Table 2. Turkish League Against Rheumatism 2018 update recommendations for the pharmacological management of rheumatoid arthritis.

  Overarching principles
A In the management of RA patients, providing the best care should be targeted and the treatment should rely on a co-decision between the physician and the patient.
B Treatment decision should be made considering disease activity, comorbidities, progression of the structural damage, and safety topics.
C Rheumatologists and physical medicine and rehabilitation specialists are the primary experts to take care of RA patients
D RA has high individual, medical, and societal costs. All these aspects should be taken into account by the specialist when treatment decisions are made.
  Recommendations
1 Treatment with DMARDs should be initiated soon after the RA diagnosis is made.
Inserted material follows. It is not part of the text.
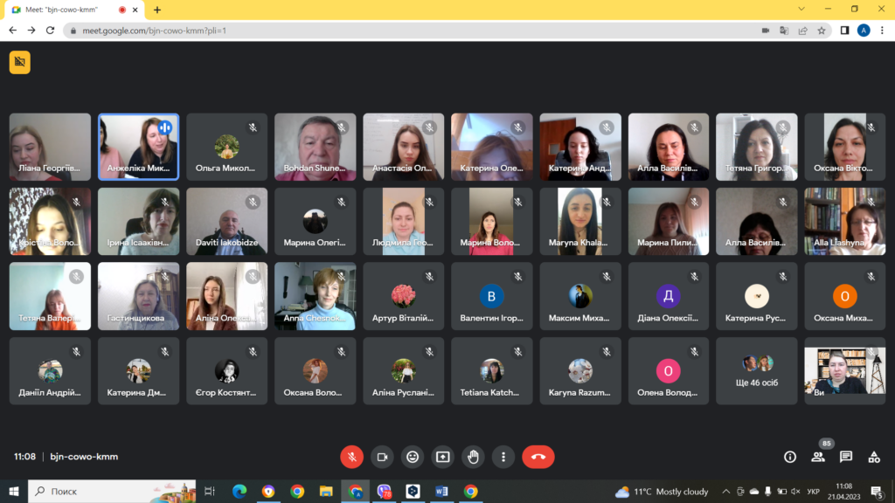Select Anna Chesnok's video tile
Viewport: 895px width, 503px height.
click(315, 296)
2 Treatment goal should be achieving sustained remission or low disease activity in all patients.
3 In case of active disease, patients should have frequent follow-ups (every one-three months). The treatment should be re-adjusted if clinical improvement cannot be obtained in three months or the treatment goal cannot be reached within six months.
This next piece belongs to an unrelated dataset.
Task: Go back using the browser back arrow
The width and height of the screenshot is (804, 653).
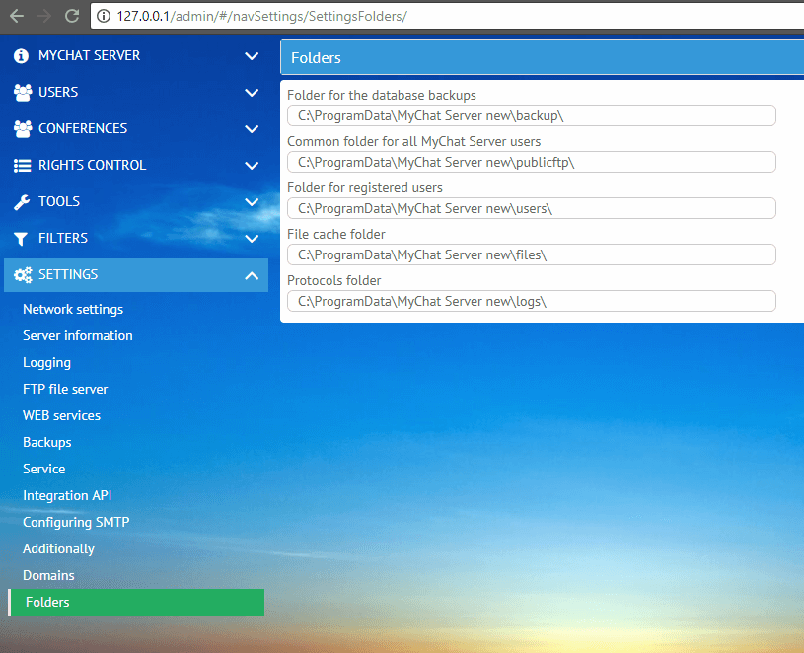Action: [17, 16]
4 Methotrexate should constitute a part of the first treatment regimen.
5 If MTX cannot be used because of contraindications or intolerance, LEF or SSZ should be started as a part of the first treatment regimen.
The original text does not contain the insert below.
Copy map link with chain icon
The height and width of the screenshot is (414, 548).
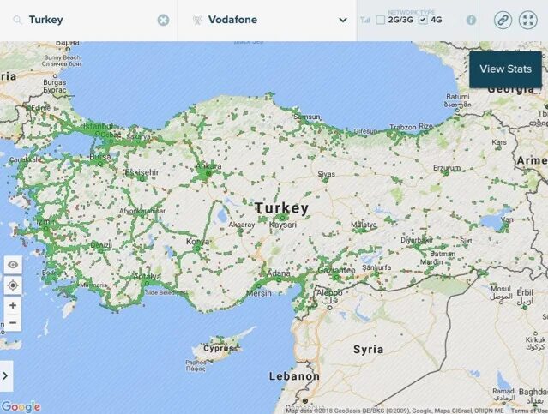click(x=503, y=20)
6 In the periods of csDMARD initiation or change, GCs should be considered for short-term use with different dose and administration routes; however, it should be tapered rapidly when the clinical condition permits.
7 If the treatment goal cannot be reached with the first treatment regimen, in the absence of poor prognostic factors, other csDMARDs should be initiated.
8 If the treatment goal cannot be reached with the first treatment regimen, in the presence of poor prognostic factors, a bDMARD or tsDMARD addition should be considered. Generally, bDMARD is the first treatment choice.
9 bDMARD and tsDMARDs should be used together with a csDMARD. For patients who cannot use csDMARDs along with these medications, IL-6 inhibitors or tsDMARDs may have beneficial effects over other bDMARDs.
10 In case of bDMARD or tsDMARD failure, treatment with another bDMARD or tsDMARD should be given. In case of one TNFi failure, another TNFi or medication with a different mechanism may be considered.
11 In case of persistent remission after tapering GCs in a patient using csDMARDs as comedication, dose reduction of bDMARDs may be considered.
12 In case of persistent remission after tapering bDMARDs, dose reduction of the csDMARD may be considered.
RA: Rheumatoid arthritis; DMARD: Disease modifying anti-rheumatic drug; MTX: Methotrexate; LEF: Leflunomide; csDMARD: Conventional synthetic disease modifying anti-rheumatic drug; GC: Glucocorticoid; bDMARD: Biologic disease modifying anti-rheumatic drug; targeted synthetic disease modifying anti-rheumatic drug; IL: Interleukin; TNFi: Tumor necrosis factor inhibitor.